Surprisingly, for \(g=3\) and \(g=4\) the amount of energy consumed by C-HOM(7.5) in Scenario E is less than the amount of energy used by HET in Scenario T. This makes the use of C-HOM(7.5) in energy minimized routes an attractive alternative to using HET in travel time minimized routes, provided that the customer demands are below 3 tons and customer locations are located between 70 and 140 km away from the depot.

Additionally, we performed experiments on a truck-trailer combination consisting of a CV(18) and a trailer of 18 tons gross weight. However, in case of adding such a truck-trailer combination as a fifth vehicle type to the heterogeneous fleet, this vehicle type is not used in Scenario E. Furthermore, the travel times of optimal solutions are identical for Scenario T and Scenario E. Finally, the minimal travel times of the truck-trailer combination are nearly equal to the values obtained for C-HOM(18) in Scenario T. In sum, we observe that the truck-trailer combination cannot exploit its advantage of having a high capacity. It is simply too large for such small customer demands and such short customer distances as considered in our test cases.

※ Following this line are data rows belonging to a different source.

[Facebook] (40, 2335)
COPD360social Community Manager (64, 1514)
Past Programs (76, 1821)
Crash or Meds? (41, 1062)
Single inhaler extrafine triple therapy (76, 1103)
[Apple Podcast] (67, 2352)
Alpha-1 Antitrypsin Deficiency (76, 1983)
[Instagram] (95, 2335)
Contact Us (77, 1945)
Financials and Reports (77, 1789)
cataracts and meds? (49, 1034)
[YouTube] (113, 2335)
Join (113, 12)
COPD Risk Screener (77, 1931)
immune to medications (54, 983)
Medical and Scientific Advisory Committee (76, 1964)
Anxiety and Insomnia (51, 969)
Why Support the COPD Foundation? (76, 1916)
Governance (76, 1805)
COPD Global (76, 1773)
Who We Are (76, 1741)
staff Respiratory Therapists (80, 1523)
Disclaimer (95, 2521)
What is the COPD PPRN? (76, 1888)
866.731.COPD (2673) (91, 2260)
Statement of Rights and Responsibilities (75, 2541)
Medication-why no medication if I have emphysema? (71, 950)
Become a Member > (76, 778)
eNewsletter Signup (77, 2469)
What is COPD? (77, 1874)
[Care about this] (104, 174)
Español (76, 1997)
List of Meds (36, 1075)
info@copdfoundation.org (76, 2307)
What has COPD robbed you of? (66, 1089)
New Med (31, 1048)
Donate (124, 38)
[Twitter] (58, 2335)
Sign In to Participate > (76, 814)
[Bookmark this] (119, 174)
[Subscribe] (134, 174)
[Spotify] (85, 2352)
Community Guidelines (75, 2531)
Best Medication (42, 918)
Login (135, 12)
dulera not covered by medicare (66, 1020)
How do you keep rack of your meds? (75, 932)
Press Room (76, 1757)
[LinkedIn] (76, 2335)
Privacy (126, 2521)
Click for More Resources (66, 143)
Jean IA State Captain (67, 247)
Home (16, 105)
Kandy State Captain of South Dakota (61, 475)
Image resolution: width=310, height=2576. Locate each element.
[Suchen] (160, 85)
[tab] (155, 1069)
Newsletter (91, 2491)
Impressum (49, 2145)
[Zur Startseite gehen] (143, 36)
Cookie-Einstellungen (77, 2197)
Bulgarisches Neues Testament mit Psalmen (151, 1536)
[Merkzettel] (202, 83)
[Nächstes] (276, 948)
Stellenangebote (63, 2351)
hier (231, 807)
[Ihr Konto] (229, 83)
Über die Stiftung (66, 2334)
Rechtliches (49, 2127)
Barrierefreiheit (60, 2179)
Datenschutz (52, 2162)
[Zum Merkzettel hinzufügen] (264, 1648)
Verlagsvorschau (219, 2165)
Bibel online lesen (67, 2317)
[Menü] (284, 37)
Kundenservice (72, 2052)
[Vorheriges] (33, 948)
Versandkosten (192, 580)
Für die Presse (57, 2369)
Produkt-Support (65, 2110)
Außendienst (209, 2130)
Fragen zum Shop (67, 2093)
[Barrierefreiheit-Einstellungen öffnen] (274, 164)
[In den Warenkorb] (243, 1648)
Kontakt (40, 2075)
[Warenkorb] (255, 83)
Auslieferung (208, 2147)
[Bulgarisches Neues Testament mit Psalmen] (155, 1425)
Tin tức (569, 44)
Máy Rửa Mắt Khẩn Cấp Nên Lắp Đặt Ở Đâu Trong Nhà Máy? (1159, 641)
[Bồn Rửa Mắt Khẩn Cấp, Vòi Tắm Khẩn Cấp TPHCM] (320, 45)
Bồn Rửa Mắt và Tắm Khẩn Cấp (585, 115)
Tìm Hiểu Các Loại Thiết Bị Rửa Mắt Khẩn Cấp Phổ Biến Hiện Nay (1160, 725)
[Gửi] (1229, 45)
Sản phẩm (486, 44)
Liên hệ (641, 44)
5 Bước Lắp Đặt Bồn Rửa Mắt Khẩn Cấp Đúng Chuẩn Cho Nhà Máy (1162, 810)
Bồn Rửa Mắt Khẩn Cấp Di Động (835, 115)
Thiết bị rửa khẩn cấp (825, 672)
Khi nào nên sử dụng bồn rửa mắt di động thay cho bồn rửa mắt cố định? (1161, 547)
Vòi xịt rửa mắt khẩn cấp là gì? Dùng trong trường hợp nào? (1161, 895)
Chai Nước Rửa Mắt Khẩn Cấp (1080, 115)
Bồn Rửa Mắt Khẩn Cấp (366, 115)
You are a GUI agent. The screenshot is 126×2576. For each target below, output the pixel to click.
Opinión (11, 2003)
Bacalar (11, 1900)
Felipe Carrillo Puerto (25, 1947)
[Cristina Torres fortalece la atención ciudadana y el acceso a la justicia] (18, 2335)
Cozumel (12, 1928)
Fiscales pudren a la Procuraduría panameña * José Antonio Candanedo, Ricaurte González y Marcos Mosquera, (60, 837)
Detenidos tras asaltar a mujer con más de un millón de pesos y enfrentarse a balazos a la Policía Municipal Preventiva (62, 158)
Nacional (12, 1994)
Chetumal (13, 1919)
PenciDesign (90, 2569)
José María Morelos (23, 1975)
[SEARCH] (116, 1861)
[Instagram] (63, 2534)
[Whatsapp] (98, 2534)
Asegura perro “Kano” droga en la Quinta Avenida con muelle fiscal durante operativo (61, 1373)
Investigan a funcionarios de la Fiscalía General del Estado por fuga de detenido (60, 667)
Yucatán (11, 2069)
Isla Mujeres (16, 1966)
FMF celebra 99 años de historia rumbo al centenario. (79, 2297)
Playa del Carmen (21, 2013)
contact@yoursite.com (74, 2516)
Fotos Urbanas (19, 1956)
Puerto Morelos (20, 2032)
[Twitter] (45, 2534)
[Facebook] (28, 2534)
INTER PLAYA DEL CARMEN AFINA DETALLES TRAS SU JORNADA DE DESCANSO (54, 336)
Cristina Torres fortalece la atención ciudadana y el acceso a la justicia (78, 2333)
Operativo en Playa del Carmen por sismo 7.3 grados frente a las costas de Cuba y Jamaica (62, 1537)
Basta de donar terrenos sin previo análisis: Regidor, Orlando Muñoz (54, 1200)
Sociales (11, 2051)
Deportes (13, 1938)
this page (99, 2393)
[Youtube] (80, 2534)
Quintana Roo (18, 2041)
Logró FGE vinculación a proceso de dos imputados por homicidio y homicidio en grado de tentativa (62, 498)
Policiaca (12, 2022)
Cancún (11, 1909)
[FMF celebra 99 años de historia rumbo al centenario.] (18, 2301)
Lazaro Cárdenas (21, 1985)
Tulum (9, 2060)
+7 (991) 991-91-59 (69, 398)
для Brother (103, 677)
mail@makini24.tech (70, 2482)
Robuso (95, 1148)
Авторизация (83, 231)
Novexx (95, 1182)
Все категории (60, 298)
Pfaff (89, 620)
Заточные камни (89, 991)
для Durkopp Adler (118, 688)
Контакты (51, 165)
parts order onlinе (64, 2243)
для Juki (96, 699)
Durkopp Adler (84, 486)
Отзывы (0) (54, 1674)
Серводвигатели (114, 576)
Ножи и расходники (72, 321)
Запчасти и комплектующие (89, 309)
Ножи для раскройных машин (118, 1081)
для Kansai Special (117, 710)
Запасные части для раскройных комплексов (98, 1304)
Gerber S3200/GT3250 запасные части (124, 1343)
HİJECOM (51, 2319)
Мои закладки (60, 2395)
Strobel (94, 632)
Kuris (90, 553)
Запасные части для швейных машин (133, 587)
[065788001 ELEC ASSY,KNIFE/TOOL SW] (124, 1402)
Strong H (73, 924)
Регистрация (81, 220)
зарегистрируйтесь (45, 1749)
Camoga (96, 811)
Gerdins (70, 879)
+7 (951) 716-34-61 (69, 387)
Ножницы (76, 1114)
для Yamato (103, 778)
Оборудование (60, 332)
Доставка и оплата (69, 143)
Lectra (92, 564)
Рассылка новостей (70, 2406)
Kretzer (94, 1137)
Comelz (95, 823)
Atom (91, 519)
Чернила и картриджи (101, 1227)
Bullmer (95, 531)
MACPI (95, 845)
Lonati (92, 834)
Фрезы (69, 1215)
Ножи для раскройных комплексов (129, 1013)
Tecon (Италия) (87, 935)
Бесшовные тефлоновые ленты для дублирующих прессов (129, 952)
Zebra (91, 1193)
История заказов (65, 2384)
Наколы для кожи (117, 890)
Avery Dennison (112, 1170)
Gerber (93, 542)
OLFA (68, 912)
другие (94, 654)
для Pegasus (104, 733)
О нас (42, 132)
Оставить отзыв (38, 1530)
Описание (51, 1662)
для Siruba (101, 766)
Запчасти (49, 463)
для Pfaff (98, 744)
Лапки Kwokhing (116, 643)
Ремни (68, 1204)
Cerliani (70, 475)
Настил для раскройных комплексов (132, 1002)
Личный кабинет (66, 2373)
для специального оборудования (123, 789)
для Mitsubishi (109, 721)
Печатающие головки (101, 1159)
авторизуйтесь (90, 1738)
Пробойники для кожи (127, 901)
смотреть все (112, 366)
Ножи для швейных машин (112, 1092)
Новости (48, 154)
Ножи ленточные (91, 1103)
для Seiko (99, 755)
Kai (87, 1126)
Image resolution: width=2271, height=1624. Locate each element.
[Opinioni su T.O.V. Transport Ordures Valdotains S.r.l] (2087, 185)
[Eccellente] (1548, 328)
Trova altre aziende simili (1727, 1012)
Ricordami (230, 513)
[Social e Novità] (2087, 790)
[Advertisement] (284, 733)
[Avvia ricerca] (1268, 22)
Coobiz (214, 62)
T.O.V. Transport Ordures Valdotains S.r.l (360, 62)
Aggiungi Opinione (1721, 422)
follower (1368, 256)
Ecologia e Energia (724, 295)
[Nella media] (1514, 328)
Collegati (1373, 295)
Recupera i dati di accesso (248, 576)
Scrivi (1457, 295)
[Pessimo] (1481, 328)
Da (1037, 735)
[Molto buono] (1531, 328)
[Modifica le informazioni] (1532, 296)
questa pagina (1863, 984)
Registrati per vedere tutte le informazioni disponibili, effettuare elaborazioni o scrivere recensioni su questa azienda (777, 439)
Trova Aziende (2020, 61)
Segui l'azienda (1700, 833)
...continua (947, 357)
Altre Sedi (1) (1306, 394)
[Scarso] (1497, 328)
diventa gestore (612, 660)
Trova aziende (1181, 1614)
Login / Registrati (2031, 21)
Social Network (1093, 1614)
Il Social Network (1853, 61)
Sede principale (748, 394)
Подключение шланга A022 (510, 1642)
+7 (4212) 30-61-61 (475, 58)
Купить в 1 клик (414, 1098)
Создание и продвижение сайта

Tables 6 and 9 demonstrate that the objective values of the optimal solutions are not exactly proportional to the value of the gauge factor. In Table 6, the travel times deviate for E-HOM(18) by – 1,  + 3, + 3% from the proportional values for \(g = 2\), \(g = 3\), \(g = 4\), respectively. For C-HOM(7.5) the deviations are – 1, – 1, – 1%, and for C-HOM(18) the values are – 2, – 3, – 3%, respectively. In general, the increase of travel times for E-HOM(18) tends to values that are slightly higher than proportional in relation to the growth of the customer distances, whereas the increase for homogeneous fleets with CVs is less than proportional.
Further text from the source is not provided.